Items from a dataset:

┄┄┄┄┄┄┄┄┄┄

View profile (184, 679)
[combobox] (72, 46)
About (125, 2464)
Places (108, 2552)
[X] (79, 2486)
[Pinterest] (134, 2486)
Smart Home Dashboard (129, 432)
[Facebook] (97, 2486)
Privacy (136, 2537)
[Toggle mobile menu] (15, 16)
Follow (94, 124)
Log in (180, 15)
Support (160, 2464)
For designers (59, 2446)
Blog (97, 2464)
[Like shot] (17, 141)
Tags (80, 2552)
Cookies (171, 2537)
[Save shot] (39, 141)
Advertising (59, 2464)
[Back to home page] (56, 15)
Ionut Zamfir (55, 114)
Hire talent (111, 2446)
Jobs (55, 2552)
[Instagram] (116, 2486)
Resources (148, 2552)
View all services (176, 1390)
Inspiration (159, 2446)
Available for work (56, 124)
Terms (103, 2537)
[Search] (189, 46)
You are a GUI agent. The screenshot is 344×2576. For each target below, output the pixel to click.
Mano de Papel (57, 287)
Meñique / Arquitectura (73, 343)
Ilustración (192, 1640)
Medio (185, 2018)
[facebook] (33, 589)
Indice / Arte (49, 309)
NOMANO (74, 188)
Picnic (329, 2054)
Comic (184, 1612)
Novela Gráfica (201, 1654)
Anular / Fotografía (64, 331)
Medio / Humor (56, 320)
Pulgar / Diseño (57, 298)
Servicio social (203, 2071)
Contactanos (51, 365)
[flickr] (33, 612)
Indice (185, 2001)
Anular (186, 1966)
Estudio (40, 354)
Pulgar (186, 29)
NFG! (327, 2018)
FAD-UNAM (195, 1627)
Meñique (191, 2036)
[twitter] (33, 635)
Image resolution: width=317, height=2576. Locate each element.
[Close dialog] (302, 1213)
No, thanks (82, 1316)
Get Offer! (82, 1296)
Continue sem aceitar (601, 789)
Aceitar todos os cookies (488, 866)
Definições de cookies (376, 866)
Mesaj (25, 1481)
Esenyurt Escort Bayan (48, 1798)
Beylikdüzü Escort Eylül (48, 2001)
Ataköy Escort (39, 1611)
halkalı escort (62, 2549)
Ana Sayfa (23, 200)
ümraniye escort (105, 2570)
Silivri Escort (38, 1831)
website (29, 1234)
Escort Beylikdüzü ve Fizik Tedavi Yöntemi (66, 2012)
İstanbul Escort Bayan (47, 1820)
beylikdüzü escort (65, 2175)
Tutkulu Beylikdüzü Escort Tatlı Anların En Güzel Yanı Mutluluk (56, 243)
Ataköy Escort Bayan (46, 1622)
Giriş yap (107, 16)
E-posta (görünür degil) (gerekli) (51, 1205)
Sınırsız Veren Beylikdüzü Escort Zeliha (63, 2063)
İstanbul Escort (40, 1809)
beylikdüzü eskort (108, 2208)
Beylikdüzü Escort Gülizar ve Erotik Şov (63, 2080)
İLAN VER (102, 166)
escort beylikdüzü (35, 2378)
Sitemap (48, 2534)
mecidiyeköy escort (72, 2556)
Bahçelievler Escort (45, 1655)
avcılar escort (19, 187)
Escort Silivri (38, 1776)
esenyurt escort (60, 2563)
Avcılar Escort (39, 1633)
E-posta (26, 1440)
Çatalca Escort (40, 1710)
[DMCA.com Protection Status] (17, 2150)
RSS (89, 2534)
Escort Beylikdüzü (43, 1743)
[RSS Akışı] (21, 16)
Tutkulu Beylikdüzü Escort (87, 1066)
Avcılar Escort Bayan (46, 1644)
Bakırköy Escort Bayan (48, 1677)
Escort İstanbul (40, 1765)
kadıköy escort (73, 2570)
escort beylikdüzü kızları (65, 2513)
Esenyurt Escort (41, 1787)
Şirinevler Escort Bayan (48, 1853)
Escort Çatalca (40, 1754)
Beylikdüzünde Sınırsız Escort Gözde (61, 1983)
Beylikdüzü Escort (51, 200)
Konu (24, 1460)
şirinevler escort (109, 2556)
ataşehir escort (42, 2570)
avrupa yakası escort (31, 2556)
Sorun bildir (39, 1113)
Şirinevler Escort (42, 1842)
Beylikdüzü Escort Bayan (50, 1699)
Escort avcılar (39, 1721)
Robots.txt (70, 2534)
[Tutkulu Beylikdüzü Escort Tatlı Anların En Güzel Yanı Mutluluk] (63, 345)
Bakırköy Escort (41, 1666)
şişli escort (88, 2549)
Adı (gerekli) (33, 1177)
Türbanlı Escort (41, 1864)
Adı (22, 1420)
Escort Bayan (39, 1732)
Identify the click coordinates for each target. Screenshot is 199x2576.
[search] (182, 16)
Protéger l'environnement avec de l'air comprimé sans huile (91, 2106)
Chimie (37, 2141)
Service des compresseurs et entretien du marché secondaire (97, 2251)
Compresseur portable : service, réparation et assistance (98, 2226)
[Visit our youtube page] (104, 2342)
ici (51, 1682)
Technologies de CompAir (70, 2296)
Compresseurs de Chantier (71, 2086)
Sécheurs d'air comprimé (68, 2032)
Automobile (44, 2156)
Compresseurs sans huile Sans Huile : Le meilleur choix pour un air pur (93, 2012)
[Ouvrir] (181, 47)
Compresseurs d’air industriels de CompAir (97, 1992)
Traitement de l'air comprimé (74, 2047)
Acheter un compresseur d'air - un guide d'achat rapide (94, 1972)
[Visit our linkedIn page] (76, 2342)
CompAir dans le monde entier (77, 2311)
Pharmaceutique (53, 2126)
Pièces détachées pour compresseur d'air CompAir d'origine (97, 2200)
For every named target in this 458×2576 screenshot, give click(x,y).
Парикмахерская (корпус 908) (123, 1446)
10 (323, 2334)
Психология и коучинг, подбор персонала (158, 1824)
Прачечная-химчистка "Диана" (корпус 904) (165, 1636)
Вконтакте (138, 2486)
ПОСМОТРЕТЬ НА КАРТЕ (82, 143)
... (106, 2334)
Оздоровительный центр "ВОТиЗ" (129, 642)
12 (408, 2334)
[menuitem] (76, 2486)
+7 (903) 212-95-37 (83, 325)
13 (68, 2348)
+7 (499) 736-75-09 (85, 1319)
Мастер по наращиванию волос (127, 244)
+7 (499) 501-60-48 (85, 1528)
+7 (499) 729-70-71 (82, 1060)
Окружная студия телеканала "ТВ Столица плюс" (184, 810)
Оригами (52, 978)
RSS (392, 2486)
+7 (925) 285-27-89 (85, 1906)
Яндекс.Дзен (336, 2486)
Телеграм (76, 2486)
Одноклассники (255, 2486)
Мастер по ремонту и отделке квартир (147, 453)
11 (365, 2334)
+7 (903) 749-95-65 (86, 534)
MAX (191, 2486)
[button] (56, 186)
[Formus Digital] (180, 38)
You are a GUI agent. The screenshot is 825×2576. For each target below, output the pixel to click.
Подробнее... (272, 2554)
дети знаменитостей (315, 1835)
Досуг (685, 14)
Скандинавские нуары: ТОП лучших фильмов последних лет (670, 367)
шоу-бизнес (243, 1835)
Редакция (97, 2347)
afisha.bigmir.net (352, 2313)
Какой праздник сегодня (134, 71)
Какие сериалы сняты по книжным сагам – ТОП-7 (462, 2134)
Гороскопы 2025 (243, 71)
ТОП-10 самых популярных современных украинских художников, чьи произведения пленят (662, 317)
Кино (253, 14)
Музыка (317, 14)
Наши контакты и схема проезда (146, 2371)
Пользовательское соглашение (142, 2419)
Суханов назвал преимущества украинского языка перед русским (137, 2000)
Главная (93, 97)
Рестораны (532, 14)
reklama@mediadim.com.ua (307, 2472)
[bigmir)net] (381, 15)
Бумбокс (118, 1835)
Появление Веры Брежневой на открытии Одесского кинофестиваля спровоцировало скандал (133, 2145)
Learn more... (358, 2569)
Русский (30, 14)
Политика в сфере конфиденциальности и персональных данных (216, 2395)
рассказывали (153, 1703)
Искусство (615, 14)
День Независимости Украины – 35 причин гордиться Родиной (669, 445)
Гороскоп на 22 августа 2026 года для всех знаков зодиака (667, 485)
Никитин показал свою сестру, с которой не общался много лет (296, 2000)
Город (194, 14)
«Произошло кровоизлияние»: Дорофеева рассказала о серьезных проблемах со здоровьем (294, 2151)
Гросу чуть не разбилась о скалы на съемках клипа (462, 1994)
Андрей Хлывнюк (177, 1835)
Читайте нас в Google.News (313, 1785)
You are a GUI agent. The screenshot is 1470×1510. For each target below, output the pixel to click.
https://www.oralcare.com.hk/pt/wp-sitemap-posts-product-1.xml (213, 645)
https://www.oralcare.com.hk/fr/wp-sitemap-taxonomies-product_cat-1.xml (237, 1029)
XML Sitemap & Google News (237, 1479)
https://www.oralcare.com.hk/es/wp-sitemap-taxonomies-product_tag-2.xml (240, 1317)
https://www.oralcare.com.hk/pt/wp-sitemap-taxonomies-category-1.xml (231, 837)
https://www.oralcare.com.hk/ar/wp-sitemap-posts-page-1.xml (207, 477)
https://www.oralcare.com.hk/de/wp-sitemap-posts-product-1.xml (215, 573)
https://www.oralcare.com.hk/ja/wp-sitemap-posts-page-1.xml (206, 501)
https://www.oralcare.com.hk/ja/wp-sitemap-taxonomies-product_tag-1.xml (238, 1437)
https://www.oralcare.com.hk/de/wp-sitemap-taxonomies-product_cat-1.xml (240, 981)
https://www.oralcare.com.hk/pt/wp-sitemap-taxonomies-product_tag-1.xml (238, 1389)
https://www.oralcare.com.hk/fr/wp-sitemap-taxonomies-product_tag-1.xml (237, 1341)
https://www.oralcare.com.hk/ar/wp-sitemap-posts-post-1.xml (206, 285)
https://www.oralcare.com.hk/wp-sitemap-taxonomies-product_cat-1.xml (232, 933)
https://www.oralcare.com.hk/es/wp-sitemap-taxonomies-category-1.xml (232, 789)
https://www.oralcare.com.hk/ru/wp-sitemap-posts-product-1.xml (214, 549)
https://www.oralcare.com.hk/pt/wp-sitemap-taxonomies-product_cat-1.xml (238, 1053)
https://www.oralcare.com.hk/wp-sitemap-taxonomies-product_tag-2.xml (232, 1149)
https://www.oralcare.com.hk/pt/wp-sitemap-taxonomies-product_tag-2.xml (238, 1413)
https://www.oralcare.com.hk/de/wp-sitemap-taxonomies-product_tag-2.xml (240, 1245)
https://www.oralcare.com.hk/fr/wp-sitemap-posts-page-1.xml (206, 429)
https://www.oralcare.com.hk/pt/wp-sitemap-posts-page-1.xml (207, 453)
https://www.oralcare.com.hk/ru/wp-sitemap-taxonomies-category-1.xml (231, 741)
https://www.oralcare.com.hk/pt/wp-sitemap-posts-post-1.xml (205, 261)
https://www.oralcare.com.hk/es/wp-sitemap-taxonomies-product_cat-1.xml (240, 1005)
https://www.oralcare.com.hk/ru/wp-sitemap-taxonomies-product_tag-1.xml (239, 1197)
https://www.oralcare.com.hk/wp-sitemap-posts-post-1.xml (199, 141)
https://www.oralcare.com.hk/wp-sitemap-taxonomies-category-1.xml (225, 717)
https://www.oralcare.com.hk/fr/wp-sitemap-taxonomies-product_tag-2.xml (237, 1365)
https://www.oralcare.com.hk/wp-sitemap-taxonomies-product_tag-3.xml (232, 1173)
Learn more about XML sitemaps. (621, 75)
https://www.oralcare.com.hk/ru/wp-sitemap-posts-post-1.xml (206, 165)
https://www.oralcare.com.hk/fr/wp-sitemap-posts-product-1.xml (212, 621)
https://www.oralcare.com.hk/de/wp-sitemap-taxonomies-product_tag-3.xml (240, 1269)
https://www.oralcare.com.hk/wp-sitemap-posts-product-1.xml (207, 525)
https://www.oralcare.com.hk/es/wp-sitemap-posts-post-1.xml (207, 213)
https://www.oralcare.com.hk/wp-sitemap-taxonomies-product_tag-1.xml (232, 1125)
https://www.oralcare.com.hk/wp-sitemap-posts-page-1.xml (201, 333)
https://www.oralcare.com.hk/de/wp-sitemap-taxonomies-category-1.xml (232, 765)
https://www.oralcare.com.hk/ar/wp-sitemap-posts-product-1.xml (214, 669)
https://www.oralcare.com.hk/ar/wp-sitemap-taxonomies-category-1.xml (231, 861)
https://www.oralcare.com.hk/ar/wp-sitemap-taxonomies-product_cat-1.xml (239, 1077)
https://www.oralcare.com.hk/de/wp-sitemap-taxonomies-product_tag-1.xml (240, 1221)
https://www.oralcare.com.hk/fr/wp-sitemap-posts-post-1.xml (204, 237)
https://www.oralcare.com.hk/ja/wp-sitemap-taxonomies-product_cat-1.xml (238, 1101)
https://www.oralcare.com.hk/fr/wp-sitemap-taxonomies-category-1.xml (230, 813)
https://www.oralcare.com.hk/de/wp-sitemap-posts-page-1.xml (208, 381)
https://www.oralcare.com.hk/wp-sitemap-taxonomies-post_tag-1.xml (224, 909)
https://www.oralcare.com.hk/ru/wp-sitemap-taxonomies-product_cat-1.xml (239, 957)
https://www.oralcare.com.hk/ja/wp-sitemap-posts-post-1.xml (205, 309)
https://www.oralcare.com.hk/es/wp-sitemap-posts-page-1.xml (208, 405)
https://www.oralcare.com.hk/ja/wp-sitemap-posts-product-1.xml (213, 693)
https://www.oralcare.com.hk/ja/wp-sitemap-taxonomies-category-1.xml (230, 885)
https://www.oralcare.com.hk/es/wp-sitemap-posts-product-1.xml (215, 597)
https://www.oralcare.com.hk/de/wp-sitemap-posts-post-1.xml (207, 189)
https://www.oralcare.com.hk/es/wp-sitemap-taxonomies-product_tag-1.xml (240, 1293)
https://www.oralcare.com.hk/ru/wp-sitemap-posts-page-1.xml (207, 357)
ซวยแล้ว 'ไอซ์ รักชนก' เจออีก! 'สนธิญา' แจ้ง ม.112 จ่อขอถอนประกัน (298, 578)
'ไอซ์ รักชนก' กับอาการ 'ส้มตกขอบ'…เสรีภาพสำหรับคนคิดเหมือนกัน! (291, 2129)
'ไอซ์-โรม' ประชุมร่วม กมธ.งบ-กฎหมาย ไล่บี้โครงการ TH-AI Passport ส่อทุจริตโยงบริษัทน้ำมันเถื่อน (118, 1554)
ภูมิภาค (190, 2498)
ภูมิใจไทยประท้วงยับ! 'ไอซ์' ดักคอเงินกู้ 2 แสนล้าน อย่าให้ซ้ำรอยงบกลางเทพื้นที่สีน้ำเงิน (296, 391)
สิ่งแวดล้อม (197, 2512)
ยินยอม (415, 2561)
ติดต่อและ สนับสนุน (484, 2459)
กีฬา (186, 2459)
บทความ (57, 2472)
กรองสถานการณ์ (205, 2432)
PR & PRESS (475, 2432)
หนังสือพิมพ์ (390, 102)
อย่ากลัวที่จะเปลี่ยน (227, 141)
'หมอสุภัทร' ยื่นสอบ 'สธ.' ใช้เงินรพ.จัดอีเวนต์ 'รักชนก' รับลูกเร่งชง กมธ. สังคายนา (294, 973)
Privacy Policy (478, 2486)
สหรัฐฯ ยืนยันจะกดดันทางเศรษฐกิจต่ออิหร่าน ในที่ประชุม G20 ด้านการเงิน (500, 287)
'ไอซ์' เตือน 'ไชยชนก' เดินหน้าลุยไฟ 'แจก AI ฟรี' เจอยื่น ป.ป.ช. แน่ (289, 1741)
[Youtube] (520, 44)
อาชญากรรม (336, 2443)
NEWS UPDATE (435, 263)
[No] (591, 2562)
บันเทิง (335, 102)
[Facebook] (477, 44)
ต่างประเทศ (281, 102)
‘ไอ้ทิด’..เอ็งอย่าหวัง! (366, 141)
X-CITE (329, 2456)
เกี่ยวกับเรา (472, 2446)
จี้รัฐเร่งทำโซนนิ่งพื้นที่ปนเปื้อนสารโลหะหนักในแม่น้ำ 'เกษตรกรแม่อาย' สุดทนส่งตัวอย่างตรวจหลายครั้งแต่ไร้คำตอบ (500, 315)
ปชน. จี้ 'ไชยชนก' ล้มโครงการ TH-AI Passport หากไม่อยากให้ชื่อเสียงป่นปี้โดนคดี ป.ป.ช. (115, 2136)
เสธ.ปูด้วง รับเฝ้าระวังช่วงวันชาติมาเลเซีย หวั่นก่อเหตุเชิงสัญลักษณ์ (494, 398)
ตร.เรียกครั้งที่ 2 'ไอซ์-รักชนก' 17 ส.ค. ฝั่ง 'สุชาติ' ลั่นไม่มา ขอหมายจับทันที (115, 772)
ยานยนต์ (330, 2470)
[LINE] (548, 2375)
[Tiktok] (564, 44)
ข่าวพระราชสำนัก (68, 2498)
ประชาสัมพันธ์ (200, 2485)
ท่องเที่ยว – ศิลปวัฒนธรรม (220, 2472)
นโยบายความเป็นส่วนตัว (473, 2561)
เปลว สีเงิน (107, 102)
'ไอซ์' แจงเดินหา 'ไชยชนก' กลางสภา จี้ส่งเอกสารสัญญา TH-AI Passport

┄┄┄┄┄┄┄┄┄┄

▶ **What the task asks**
Among the entries above, find every line holding "CompAir" and copy it.

▶ **Task answer**
Technologies de CompAir (70, 2296)
Compresseurs d’air industriels de CompAir (97, 1992)
CompAir dans le monde entier (77, 2311)
Pièces détachées pour compresseur d'air CompAir d'origine (97, 2200)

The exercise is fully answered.